Middle English medical astrology: finding health in the heavens. From the article:
Chaucer returned to the topic of celestial edification a few years later in Treatise on the Astrolabe (ca. 1391), which he wrote for his ten-year-old son, Lewis. Although “Little Lewis” (Lytyl Lewys), as he is affectionately known in the text, is identified as the intended audience, the boy also serves as a stand-in for audiences of all ages, for “every person . . . that readith [or] hearith this little treatise.”
The 33 still-extant copies of the Treatise attest to the breadth of its readership; its numbers are second only to Chaucer’s most famous text, The Canterbury Tales…. Today, only 11 volumes preserve the diagrams that are believed to have accompanied Chaucer’s original text. Altogether, these illustrations define a distinctive device that historian Catherine Eagleton has termed the “Chaucerian” astrolabe….
In sixteenth-century England, medical astrology was by no means fringe. It was a curricular requirement for postgraduate study in medicine, and it figured prominently in the training of most physicians, barber surgeons, and local healers.
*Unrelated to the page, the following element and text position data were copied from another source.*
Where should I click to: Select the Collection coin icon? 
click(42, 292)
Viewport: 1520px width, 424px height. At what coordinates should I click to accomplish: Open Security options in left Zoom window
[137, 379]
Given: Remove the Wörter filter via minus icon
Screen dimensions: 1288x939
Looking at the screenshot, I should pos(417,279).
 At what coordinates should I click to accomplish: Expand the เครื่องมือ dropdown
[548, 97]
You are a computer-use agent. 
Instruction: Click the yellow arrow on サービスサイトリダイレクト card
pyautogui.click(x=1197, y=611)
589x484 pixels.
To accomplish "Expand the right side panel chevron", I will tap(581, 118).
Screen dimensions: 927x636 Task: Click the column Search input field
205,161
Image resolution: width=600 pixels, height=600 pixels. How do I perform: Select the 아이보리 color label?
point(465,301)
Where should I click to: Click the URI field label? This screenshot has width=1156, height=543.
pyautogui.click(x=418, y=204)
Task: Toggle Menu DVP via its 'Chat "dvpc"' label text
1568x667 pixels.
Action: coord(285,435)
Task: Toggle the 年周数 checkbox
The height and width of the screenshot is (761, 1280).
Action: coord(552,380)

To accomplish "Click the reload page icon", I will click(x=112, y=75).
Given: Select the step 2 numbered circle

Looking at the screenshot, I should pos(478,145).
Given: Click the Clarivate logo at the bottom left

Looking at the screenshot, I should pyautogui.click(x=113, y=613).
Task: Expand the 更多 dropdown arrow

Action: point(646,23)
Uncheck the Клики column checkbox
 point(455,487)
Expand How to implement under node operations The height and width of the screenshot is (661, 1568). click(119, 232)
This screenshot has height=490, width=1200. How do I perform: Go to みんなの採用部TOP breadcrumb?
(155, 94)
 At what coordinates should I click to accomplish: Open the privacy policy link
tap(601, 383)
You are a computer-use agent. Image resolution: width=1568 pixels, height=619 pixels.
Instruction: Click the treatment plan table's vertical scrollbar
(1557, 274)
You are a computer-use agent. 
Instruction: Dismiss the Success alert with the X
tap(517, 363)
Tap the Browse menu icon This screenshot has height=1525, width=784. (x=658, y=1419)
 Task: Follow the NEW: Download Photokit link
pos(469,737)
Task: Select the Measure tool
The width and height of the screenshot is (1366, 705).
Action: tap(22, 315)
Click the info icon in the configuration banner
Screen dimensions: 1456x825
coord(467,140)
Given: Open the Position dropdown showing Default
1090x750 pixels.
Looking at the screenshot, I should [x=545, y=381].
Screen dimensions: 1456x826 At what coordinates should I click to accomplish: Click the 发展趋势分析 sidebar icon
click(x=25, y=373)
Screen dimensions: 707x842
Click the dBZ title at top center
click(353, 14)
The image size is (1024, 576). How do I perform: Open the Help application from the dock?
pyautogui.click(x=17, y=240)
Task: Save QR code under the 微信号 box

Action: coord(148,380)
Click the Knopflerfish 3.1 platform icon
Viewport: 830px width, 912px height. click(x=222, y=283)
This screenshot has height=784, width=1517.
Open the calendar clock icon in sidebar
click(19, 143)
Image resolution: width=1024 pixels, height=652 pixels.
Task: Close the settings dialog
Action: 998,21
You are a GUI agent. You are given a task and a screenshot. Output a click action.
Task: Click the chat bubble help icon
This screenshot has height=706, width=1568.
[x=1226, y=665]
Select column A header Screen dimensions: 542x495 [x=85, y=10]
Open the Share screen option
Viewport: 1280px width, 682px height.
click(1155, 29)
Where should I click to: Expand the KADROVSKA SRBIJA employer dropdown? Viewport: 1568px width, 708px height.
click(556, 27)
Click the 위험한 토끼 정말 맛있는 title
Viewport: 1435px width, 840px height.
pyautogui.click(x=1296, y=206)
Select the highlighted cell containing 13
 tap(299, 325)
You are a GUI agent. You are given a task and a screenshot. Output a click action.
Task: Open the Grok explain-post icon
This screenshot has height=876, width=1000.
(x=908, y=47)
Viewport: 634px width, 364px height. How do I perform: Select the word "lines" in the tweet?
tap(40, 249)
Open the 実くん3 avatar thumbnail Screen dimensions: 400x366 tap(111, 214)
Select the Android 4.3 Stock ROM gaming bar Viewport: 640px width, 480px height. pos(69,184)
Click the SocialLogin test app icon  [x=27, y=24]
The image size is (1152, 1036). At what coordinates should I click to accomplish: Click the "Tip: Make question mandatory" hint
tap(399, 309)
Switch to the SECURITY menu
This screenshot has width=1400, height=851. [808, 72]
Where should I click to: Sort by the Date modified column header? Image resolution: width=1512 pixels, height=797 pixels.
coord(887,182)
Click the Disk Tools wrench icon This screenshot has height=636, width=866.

Bound up with theories of humoral medicine and celestial-terrestrial correspondence, medical astrology was, in the eyes of its remaining early-modern practitioners, built upon a “rational” substrate: the precisely calculable and predictable movements of the heavens. These movements, in turn, were thought to move “humors” or fluids—e.g., blood, phlegm, etc.—within the human body. When the body’s humoral fluids were in balance, a person was considered healthy. When they were out of balance, illness allegedly followed.
Accordingly, a key consideration in medical astrology was timing. While sundials and mechanical clocks satisfied most basic time-telling needs, some physicians turned instead to the astrolabe. They used this instrument to quickly figure the time of day or night at any time of year, to assess when curative treatments should be applied—or avoided altogether. Such physicians, scholars claim, served persons of high nobility or even royalty.